Make it easier to change the serialization format for the ancestry column

stefankroes / ancestry

Organise ActiveRecord model into a tree structure

MIT License

3.72k stars 458 forks source link

Make it easier to change the serialization format for the ancestry column #599

Closed kbrock closed 1 year ago

kbrock commented 1 year ago

@kshnurov I stalled on #481 and have a question for you:

class Model < Ar:Base
  serialize :options, Hash
  # ====== HERE
  serialize :ancestry, MaterializedPathSerializer # or :ancestor_ids
  # ====== HERE

  ancestry_attribute :root_id,    :field => :ancestry, :offset => 0
  ancestry_attribute :parent_id,  :field => :ancestry, :offset => -1

  belongs_to_array :ancestors # use ancestor_ids array as a list of records
  belongs_to       :root
  belongs_to       :parent
  has_many         :siblings, :foreign_key => :parent_id
end

When dealing with options, the serialization format of the options in the database is not really a concern.

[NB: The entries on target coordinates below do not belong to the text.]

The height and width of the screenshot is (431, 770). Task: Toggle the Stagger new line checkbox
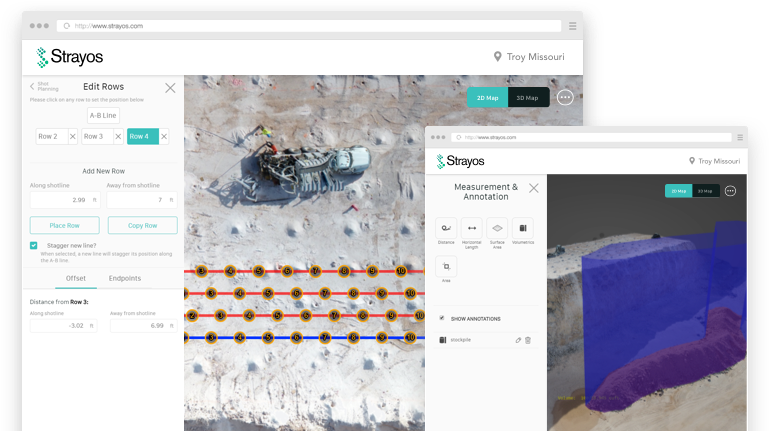coord(34,245)
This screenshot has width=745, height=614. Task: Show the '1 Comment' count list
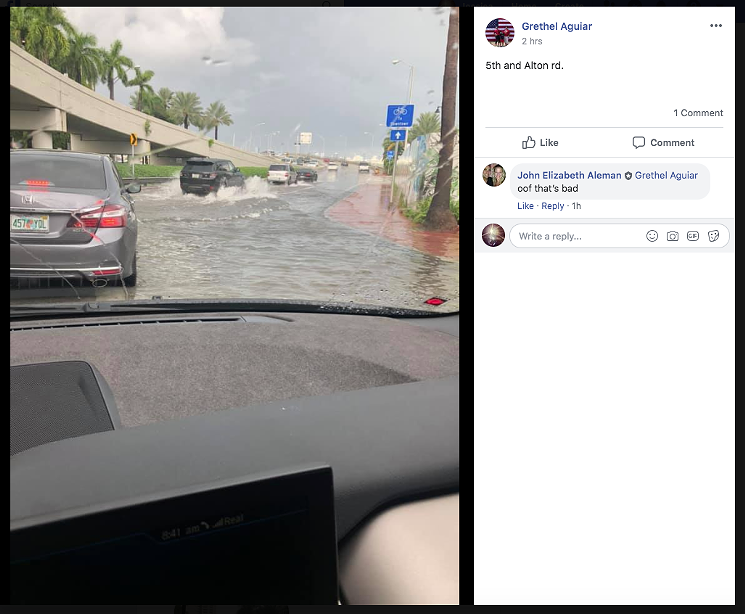tap(698, 113)
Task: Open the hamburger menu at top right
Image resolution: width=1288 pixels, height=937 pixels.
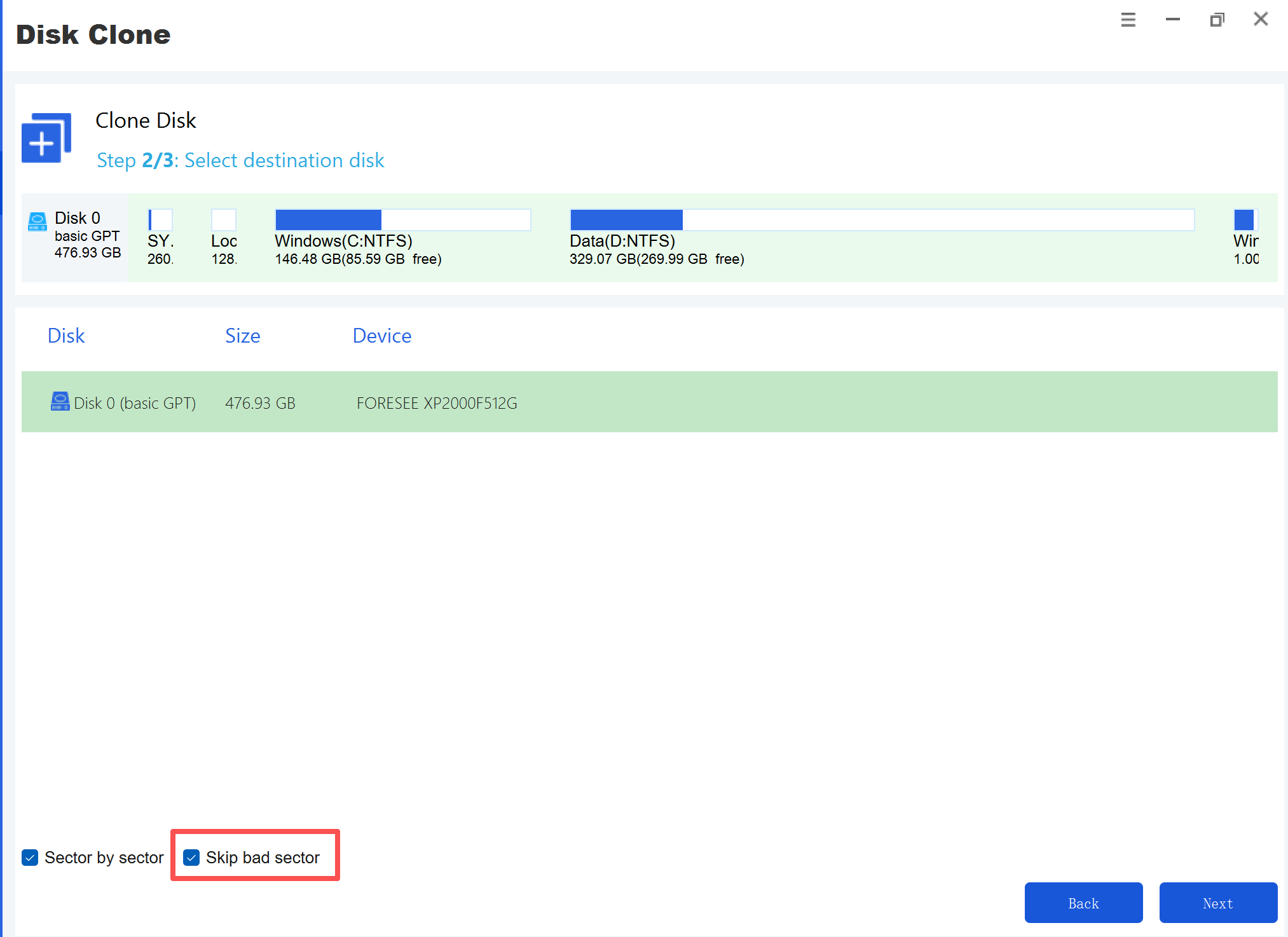Action: [1128, 20]

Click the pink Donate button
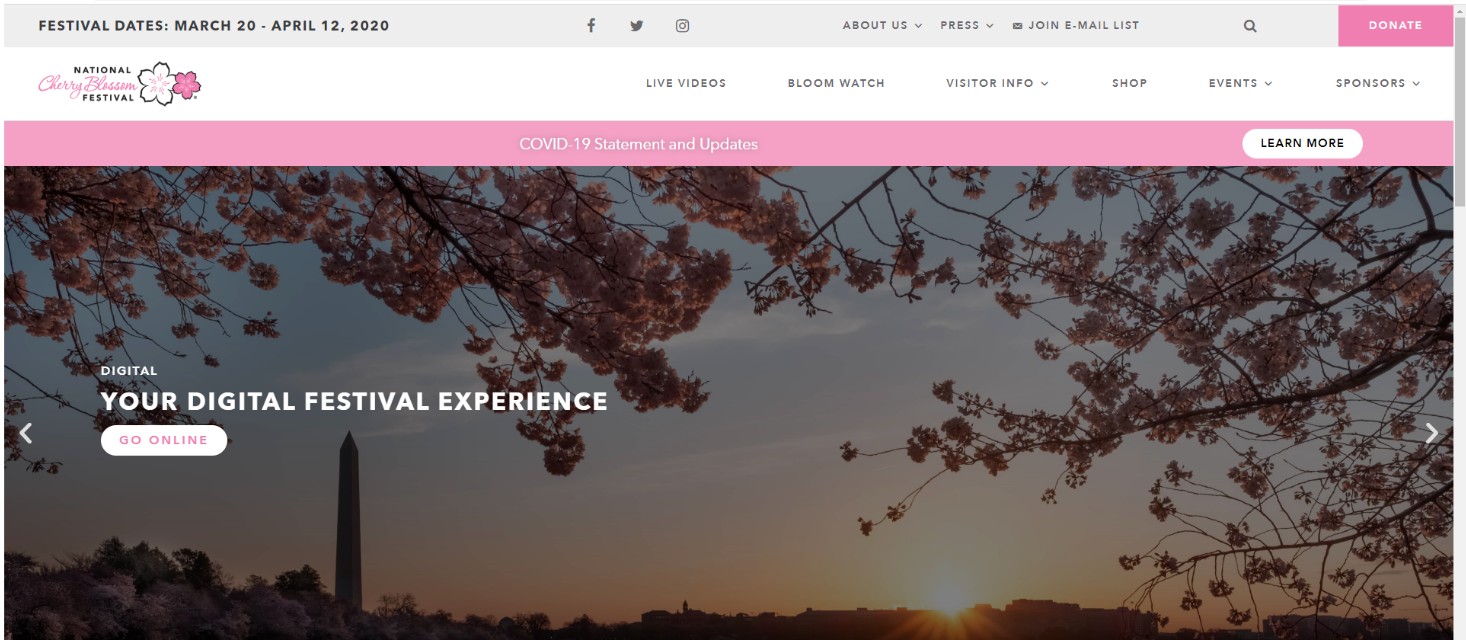click(x=1395, y=26)
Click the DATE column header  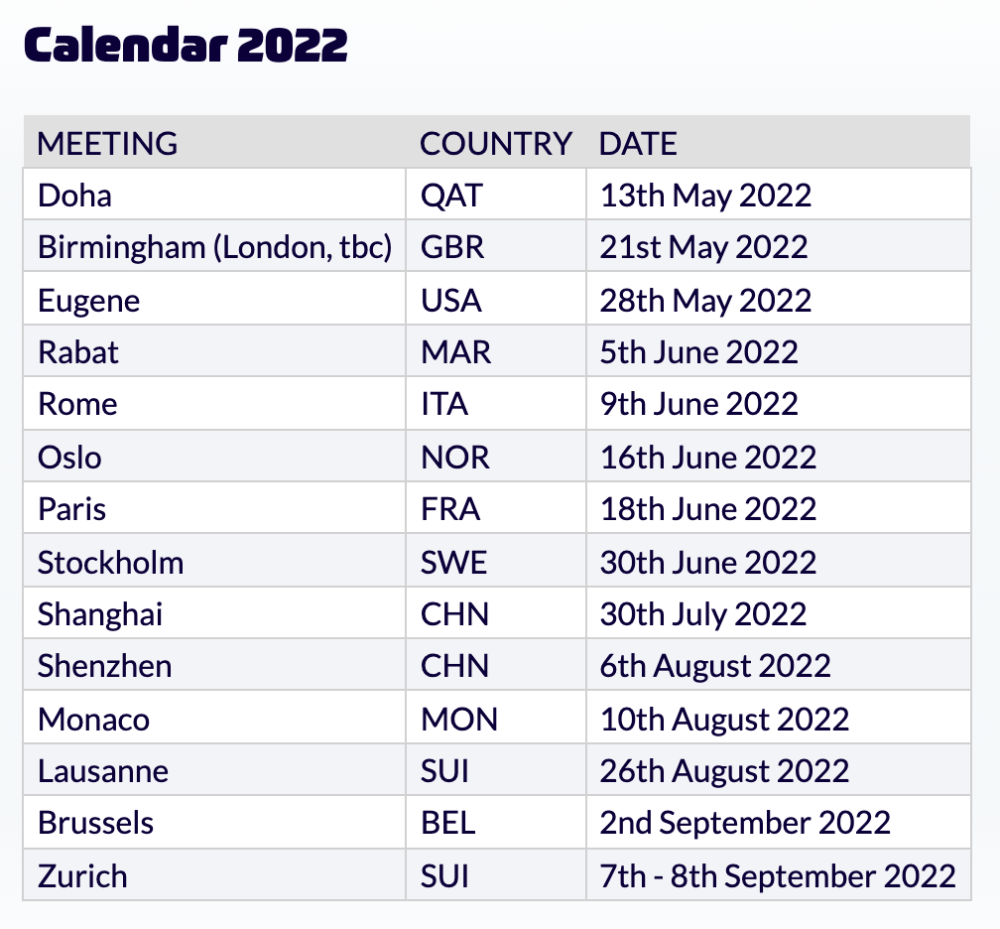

We only deal with options as a Hash, and we ignore the database serialization format.

When dealing with ancestry, we are aware of the 2 concepts: the int[] data (i.e.: ancestor_ids) and the string serialized data (i.e.: ancestry).

When I implemented the serializer, the code got much simpler. But rails pushes towards having the database string ancestry as an int[] throughout the code. This made the code very incompatible with anyone attempting to monkey patch and really use the code.

Do you have logistic questions on how to deal with merging ancestry and ancestor_ids concepts?

kshnurov commented 1 year ago

@kbrock yeah, I've already looked at it a few times thinking serialize or custom attribute type would make things better, but realized it'll just save like 20 lines of current code (a lot has changed since #481) in one place by adding 50-100 in another and making things slower since most of the time we don't need to deserialize ancestry to work with it. Methods like descendants, children and subtree use raw string. Rails would fire deserialization on every init, whereas right now it's only done when needed.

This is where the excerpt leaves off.